Casein kinase inhibition in S2 cells
CK1 inhibition by RNAi was performed as described in Cell culture and RNAi. For chemical inhibition of CK1, all drugs were diluted into an equal final volume of DMSO and were added to S2 cells that had been plated on concanavalin A dishes for 2 h before treatment. The concentration of kinase inhibitors (EMD) was selected based on their Ki values (Table S1). S2 cells were fixed in 100% methanol (−20°C) and stained with anti–α-tubulin antibody (1:200; Sigma-Aldrich) and antiphospho–histone H3 antibody (1:500; Millipore). Fluorescent secondary antibodies (Cy2-conjugated anti–mouse and rhodamine Red-X–conjugated anti–rabbit; Jackson ImmunoResearch Laboratories).
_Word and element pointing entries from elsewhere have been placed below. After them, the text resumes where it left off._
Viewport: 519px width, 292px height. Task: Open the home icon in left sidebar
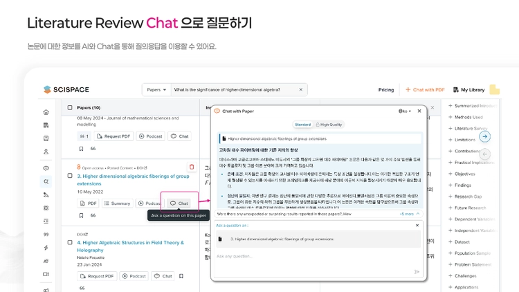(46, 112)
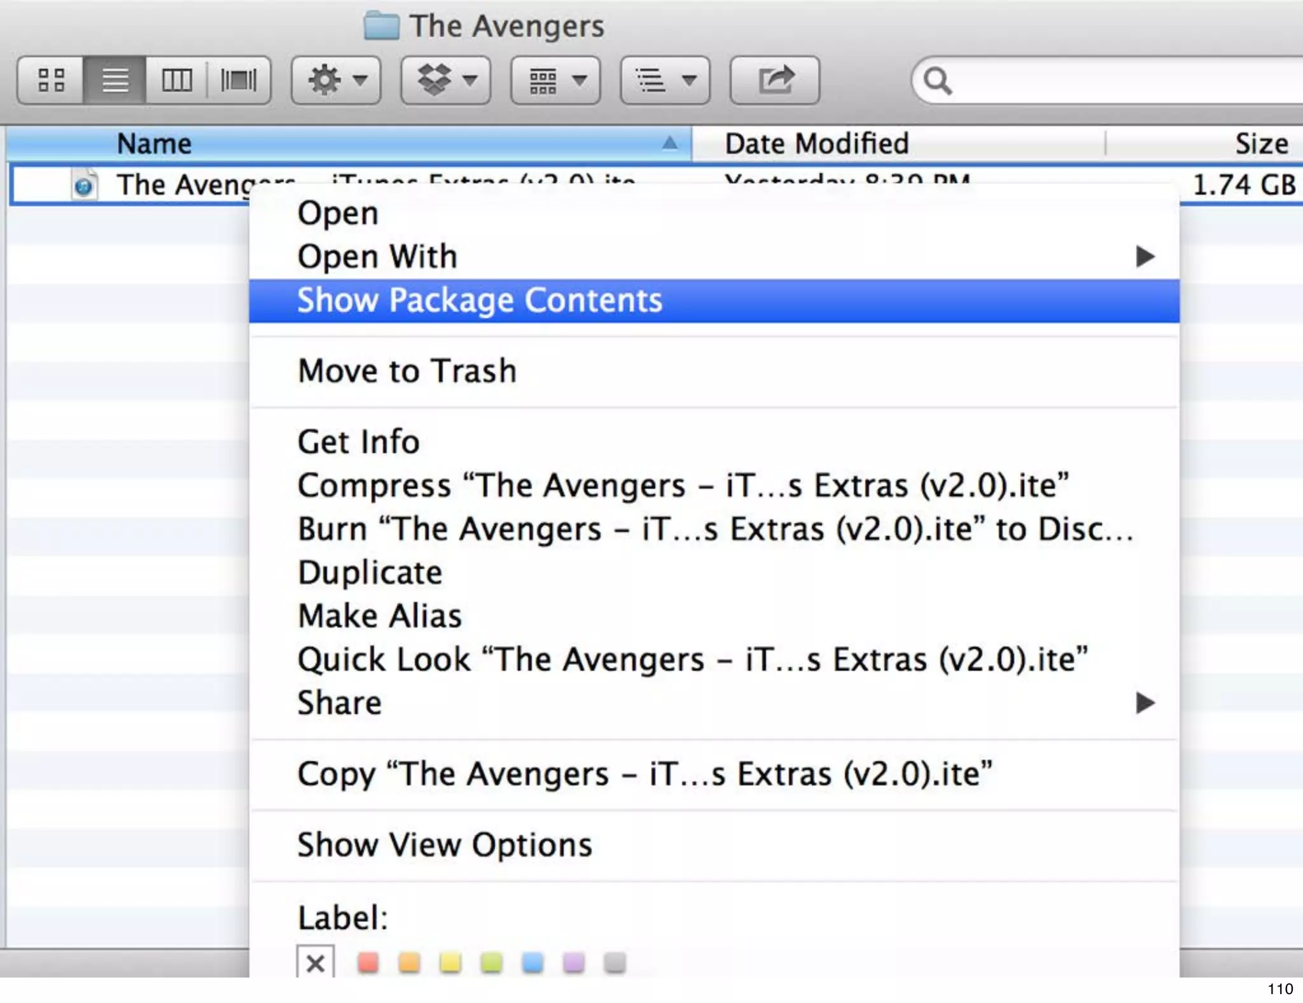
Task: Open the gear Action dropdown menu
Action: tap(336, 80)
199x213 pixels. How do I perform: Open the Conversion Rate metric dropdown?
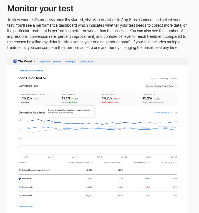[163, 113]
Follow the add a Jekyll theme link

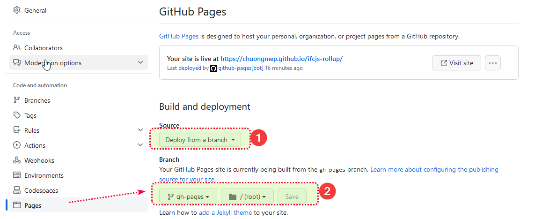226,213
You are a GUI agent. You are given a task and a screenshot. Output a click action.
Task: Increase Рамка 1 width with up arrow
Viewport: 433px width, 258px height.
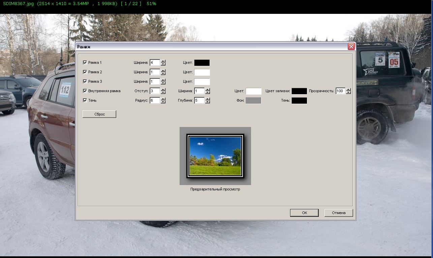[163, 61]
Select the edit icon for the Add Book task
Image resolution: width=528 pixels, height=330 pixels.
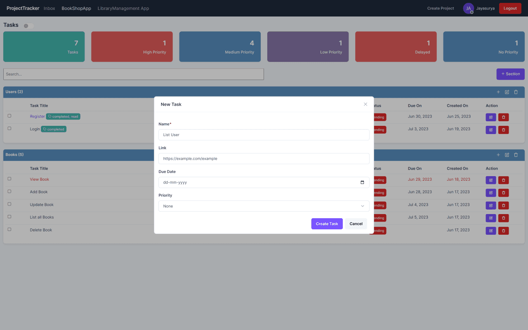tap(490, 192)
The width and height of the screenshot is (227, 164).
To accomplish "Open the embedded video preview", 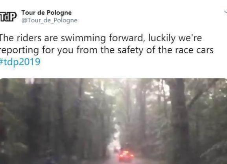I will click(x=113, y=121).
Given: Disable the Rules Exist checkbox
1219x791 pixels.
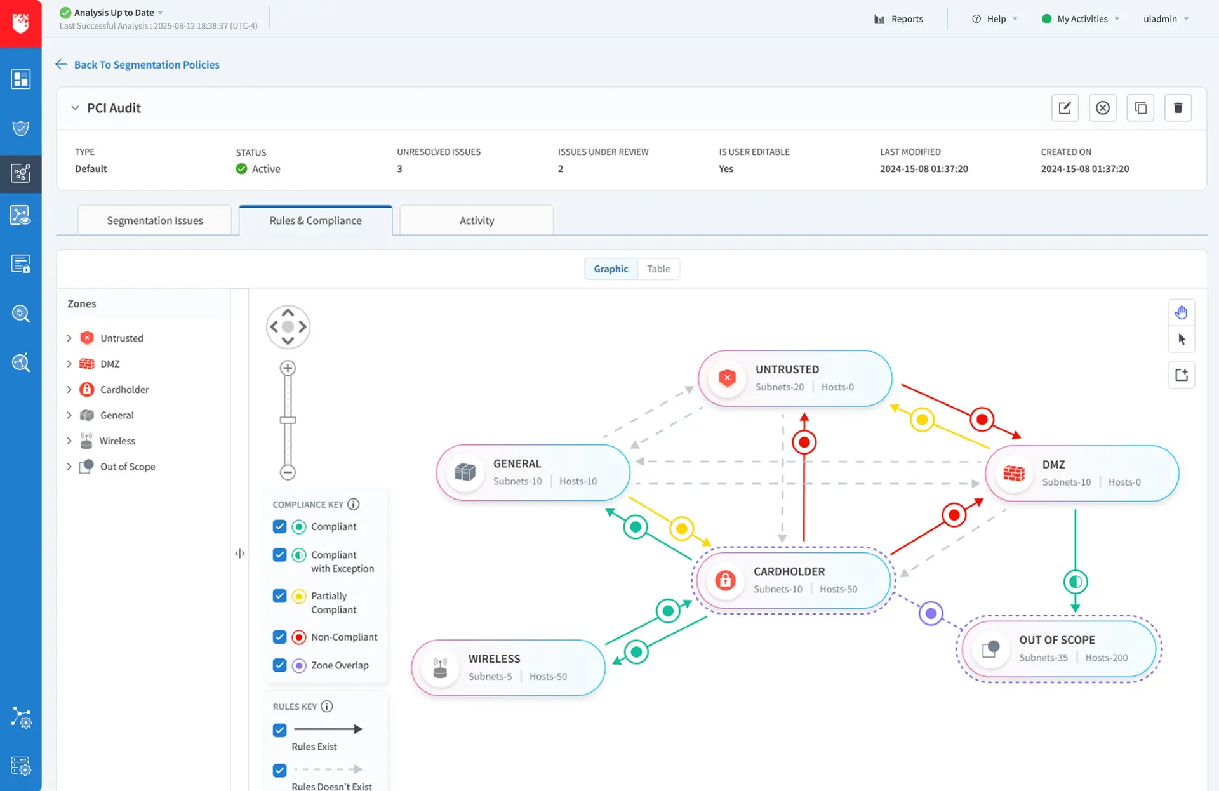Looking at the screenshot, I should [279, 730].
Means of different experimental treatments were compared by one-way analysis of variance and the Bonferroni posttest. To compare frequencies of phenotypes (Fig. 3 a), the statistical test was performed using contingency tables and the Fisher exact test using Prism software. In figures, statistical significance is indicated with asterisks (*, P < 0.05; **, P < 0.01; ***, P < 0.001), and error bars indicate SD.
Online supplemental material
Fig. S1 shows MS/MS sequencing spectrum of KLP10A peptide 572–579 and a distribution histogram of the fluorescence intensities of cells expressing the mRFP fusion KLP10A constructs. Fig. S2 shows images of live S2 cells expressing EGFP-KLP10A wt and S573E protein. Fig. S3 shows poleward flux rates in cells expressing KLP10A wt and S573E, an electron micrograph showing that removal of the neck restores the ability of KLP10A S573E to form rings, and the effects of CK1 inhibition by IC261. Video 1 shows a live S2 cell stably transfected with EGFP-tubulin and mRFP-KLP10A wt in interphase. Video 2 shows the same but in a mitotic cell. Video 3 is a molecular dynamics simulation of the effect of S573 phosphorylation on the structure of the motor/neck domain. Video 4 shows the effects of CK1 inhibition on MTs in live S2 cells. Table S1 outlines characteristics of the kinase inhibitors used in this study.
We thank Laura B. Granell-Ortiz for her assistance with the molecular dynamics simulations.
This work was supported by the National Institutes of Health (grant R01 GM65940) to D.J. Sharp. D.J. Sharp is a Scholar of the Leukemia and Lymphoma Society.